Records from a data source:
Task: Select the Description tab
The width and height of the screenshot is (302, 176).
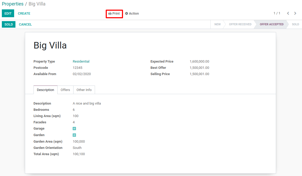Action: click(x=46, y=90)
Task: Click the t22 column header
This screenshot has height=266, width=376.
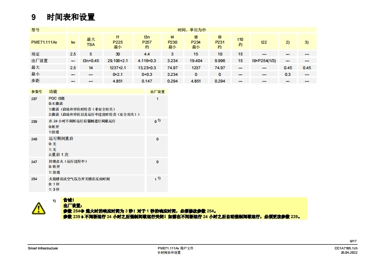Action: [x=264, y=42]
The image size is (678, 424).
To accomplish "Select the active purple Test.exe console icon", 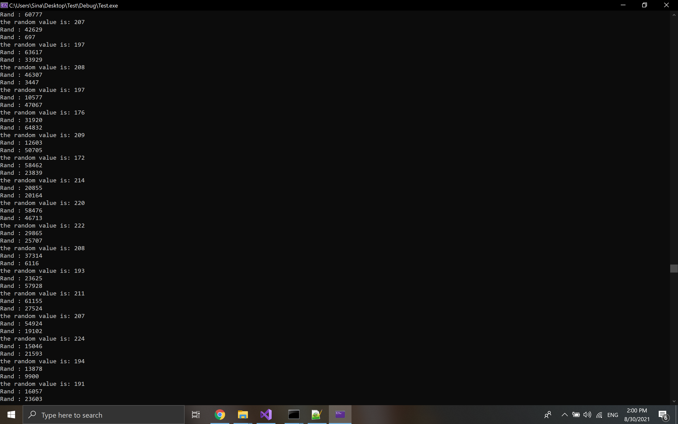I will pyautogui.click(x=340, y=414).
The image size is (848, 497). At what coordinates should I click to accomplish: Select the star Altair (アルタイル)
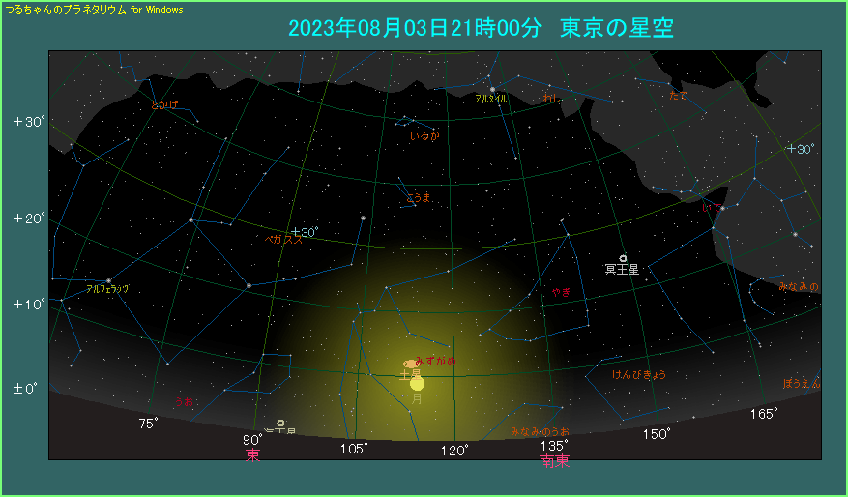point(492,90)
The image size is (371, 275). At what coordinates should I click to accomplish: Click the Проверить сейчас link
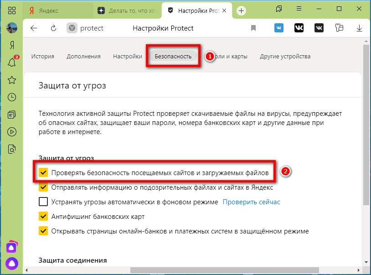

▶ [WHAT THIS TASK INVOLVES]: Show each line of the records above that contains the string "size", treating uppercase and lowercase as different.

▶ [WRITTEN RESPONSE]:
The image size is (678, 424).
The image size is (848, 497). At what coordinates should I click to accomplish: Select the star Altair (アルタイル)
The image size is (371, 275). At what coordinates should I click to accomplish: Click the Проверить сейчас link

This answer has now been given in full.